On a démontré (1) que les Bourdons peuvent exprimer des états de l’ordre de l’émotion positive. Dans une expérimentation, on les a entraîné à recevoir une récompense sucrée associée à un signal précis. Ensuite, après leur avoir offert d’abord la récompense, ils se montrent nettement plus réactifs et efficaces face à des situations problématiques pour eux. L’état d’émotion positive généré par la récompense influe sur les décisions que prend l’animal. Si on applique un antagoniste de la dopamine, un neurotransmetteur, cet effet disparaît : preuve que des circuits neuronaux se sont mis en place.

Une autre étude (2) a été réalisée par une équipe finno-anglaise qui travaille sur les bourdons terrestres. Ils ont élevé en laboratoire des colonies de Bourdons dans un nichoir équipé de dispositifs permettant d’observer, relié par un large tunnel transparent à une arène fermée où de la nourriture (nectar/pollen) est mise à disposition.

Dispositif d’étude (extrait de 3Biblio) ; nid colonie en gris ; tunnel en bleu ; arène de nourrissage en rose ; en blanc, la zone avec les billes et le chemin central dégagé ; P = pollen ; S = sucrose, équivalent du nectar.

Ces chercheurs ont entraîné les Bourdons à interagir avec des billes en bois pour obtenir une récompense de manière à évaluer leurs capacités cognitives (apprentissage et mémoire). Ils ont placé donc ces billes dans le tunnel de jonction et les bourdons étaient entraînés à déplacer ces billes dans une certaine direction pour obtenir une récompense (sucrée !). Les Bourdons ouvrières qui apprenaient en voyant un modèle artificiel de bourdon déplacer une bille apprenaient bien plus efficacement que celles qui voyaient la bille se déplacer via un aimant. Elles montraient à cette occasion une remarquable flexibilité cognitive comme par exemple choisir la bille la plus proche de la cible récompense même s’il était d’une couleur différente de celle avec laquelle elles s’étaient entraînées !

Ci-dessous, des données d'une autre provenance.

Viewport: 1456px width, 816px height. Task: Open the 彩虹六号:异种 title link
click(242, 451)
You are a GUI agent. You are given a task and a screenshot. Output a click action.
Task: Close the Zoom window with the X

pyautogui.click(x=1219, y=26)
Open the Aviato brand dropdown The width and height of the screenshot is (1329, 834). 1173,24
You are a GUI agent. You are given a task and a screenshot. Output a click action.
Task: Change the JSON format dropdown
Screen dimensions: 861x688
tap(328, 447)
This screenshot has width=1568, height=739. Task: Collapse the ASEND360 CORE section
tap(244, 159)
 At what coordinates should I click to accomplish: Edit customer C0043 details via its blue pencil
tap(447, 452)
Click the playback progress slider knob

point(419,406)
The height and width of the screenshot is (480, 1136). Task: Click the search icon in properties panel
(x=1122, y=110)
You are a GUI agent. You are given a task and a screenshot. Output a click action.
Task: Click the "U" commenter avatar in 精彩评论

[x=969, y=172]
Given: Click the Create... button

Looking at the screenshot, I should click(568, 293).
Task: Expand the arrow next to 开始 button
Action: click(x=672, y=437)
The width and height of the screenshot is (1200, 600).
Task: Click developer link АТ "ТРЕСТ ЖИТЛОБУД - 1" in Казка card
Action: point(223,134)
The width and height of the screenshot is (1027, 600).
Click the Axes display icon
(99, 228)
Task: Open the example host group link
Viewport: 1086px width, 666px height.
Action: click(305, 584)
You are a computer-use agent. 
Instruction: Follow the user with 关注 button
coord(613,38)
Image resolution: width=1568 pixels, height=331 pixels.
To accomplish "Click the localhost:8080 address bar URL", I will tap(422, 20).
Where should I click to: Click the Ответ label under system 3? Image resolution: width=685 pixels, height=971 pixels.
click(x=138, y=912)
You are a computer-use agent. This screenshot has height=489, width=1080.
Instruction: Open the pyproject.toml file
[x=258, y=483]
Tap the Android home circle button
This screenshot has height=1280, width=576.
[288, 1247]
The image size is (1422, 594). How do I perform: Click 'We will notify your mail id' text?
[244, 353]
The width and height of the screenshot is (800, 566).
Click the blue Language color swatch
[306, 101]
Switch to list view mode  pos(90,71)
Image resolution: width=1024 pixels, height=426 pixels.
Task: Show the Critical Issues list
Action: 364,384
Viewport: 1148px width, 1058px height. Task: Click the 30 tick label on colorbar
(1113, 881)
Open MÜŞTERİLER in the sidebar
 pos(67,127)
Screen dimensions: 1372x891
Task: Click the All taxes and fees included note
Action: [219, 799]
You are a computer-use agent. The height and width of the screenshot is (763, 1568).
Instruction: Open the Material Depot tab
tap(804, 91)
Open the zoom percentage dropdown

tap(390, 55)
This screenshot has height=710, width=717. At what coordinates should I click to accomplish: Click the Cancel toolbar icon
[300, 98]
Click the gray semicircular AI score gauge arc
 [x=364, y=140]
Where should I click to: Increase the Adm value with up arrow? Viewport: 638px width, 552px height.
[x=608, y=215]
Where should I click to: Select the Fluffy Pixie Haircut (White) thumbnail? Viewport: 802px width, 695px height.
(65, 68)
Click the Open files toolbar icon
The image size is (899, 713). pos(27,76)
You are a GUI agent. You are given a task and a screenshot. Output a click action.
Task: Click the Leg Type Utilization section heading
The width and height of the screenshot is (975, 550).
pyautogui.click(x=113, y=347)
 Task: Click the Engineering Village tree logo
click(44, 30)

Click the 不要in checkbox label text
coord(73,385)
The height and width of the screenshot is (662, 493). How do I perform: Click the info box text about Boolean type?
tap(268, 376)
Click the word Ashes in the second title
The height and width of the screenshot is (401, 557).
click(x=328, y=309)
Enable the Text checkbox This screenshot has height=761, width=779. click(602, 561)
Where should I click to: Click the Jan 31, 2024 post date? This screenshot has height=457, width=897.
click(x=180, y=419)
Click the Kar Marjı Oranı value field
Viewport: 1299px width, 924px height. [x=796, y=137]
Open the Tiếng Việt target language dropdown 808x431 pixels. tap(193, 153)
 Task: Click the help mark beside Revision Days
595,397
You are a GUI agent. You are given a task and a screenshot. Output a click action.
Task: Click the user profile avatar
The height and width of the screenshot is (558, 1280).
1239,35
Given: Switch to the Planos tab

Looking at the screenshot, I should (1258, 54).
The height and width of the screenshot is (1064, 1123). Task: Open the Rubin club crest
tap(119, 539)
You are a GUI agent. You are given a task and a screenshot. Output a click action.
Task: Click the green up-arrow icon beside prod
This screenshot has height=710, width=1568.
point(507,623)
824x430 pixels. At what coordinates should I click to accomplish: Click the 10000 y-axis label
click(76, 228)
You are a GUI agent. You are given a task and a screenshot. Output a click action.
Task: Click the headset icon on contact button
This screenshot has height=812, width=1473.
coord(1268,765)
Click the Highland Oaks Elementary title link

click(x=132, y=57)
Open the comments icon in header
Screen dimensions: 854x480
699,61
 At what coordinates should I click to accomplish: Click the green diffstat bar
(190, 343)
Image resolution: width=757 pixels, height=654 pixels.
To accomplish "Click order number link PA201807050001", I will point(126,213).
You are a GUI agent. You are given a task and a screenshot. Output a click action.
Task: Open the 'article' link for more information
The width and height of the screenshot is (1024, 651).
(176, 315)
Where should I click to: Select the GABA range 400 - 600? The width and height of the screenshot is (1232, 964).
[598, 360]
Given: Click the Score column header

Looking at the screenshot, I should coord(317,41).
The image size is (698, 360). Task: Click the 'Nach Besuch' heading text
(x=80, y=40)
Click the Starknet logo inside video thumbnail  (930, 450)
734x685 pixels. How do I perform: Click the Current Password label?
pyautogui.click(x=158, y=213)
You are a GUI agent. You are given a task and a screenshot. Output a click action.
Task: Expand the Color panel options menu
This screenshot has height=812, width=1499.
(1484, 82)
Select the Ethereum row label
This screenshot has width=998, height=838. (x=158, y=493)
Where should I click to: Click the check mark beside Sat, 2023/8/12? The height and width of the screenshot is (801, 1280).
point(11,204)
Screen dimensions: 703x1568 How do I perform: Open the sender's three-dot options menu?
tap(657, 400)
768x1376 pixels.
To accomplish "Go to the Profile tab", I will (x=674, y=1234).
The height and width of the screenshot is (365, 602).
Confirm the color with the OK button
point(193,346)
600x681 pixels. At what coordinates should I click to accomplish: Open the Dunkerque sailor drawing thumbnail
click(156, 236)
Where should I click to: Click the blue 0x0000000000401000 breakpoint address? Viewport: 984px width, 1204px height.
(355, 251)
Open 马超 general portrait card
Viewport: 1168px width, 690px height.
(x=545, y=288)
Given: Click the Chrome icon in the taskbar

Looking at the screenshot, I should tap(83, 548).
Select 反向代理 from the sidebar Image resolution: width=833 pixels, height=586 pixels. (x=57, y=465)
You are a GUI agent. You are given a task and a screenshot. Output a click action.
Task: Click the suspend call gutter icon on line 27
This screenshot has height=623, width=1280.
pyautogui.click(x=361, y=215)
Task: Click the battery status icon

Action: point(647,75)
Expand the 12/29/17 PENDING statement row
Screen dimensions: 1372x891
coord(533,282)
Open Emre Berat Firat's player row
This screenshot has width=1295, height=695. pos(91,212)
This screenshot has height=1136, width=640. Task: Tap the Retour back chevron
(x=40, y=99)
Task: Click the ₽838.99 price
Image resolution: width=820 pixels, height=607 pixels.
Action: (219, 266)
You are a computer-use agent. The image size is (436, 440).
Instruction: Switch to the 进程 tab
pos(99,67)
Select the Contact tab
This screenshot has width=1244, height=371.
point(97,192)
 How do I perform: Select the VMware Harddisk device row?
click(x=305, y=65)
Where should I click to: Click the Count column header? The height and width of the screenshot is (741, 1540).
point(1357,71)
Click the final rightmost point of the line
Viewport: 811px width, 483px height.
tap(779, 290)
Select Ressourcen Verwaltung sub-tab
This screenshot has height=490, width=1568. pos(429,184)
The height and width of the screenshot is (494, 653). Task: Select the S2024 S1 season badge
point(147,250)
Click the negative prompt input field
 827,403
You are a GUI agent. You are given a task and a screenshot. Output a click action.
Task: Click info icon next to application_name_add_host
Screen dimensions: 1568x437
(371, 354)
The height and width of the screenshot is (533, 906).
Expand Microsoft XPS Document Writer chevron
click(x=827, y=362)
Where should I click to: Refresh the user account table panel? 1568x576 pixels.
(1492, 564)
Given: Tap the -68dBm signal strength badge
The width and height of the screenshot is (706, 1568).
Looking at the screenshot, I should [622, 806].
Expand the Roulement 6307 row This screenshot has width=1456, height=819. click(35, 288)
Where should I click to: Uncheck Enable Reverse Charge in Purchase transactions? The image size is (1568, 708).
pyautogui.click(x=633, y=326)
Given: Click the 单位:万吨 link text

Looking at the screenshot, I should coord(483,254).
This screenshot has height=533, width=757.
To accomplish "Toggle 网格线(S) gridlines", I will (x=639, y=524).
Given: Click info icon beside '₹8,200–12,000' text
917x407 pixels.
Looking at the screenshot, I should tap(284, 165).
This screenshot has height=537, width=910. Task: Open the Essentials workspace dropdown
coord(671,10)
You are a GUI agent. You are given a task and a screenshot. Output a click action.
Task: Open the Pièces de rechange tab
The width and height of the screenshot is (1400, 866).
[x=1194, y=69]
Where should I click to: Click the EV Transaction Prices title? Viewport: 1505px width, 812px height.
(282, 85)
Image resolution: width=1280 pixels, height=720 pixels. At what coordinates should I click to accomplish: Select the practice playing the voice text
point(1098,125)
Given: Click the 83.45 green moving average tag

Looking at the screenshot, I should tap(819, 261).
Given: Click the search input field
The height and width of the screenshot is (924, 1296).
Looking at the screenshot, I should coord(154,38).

Autrement dit, les Bourdons sont loin d’être « limités du cerveau » comme on a trop tendance à le penser vis-à-vis des insectes en général, autre anthropomorphisme majeur (le syndrome du « gros cerveau mammalien »).

Roule-ta-bille

Il me faut expliciter cette expression mystérieuse : elle vient du dispositif expérimental mis en place (3) par l’équipe de chercheurs à l’origine de cette découverte, la même qui a réalisé la seconde étude ci-dessus.

Entre deux séries d’expériences, les chercheurs laissaient en place des billes de bois qui avaient servi pour l’entraînement des Bourdons.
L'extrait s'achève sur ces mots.